Re: Socket related code duplication in NFS

From: Rick Macklem <rmacklem_at_uoguelph.ca> Date: Thu, 21 May 2009 16:32:03 -0400 (EDT) · This archive was generated by hypermail 2.4.0 : Wed May 19 2021 - 11:39:48 UTC

On Wed, 20 May 2009, Andre Oppermann wrote:

>
> e) The socket buffer is most efficient when it can aggregate a number of
>    packets together before they are processed.  Can the NFS code set a low
>    water mark on the socket to get called only after a few packets have
>    arrived instead of each one? (In the select and taskqueue model.)
>
I think the answer to this one is "no". NFS traffic is RPC requests and
replies, which are mostly rather small messages (the write request,
read reply and readdir reply are the exceptions). NFS performance is very
sensition to RPC RTT, which means anything that introduces delay in
getting an RPC message through (such as waiting a little while for more
data/messages) is normally a detrement from what I've seen. It might be
possible to handle the exceptions as a special case, but it isn't going
to be easy, since TCP doesn't handle record marks, so knowing when a
large message is coming would require something like "peeking" in the
data for the RPC record marks. (Sun RPC puts a 32bit number in network
byte order in front of each RPC message, which is it's length in bytes.
A quirk on top of this is the definition of the high order bit of this
mark indicating whether or not it is the last segment of a message.
ie. An RPC message can be several record marked segments.)

> f) I've been thinking of an modular socket filter approach (much like the
>    accept filter) scanning for upper layer specific markers or boundaries
>    and then signalling data availability.
>
If by this you mean scanning for the RPC message boundaries in the TCP
stream (similar to what I said above), this could be very useful.

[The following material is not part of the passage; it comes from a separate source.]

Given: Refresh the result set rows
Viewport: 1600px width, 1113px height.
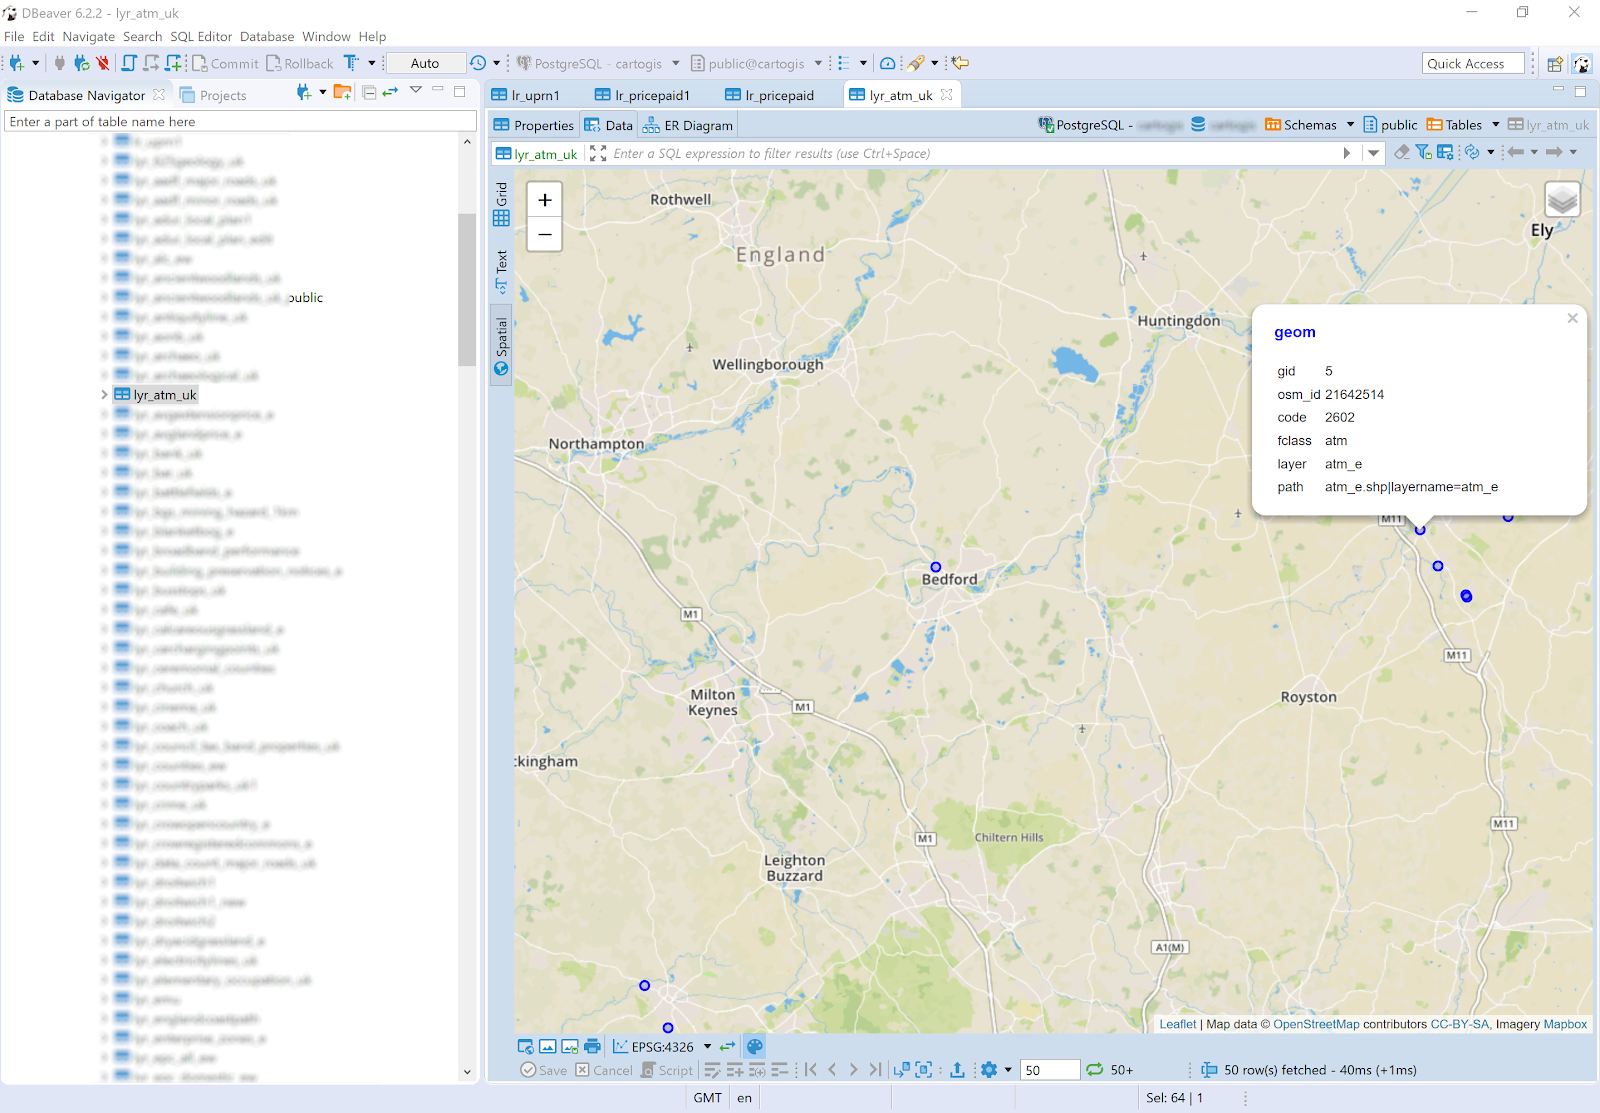Looking at the screenshot, I should pos(1095,1070).

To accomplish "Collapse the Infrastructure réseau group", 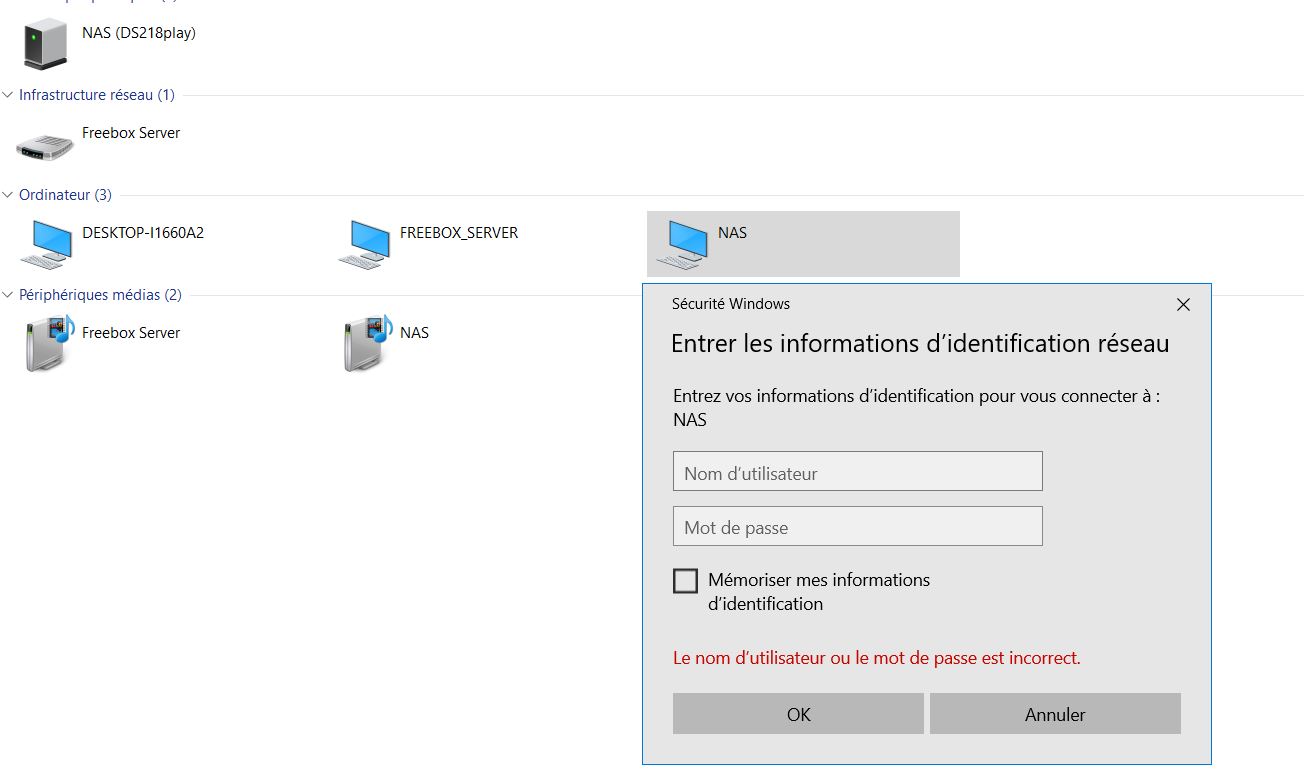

So
long as a message gets passed along as soon as you have a complete one,
this sounds like a good idea to me.

Btw, although FreeBSD currently uses 32Kbyte reads/writes, Solaris10 is
using up to 1Mbyte and I'd like to see that happenning in FreeBSD too.
(When you have 1Mbyte write request and read reply messages, delaying
  an upcall until you have an entire message, might work well.)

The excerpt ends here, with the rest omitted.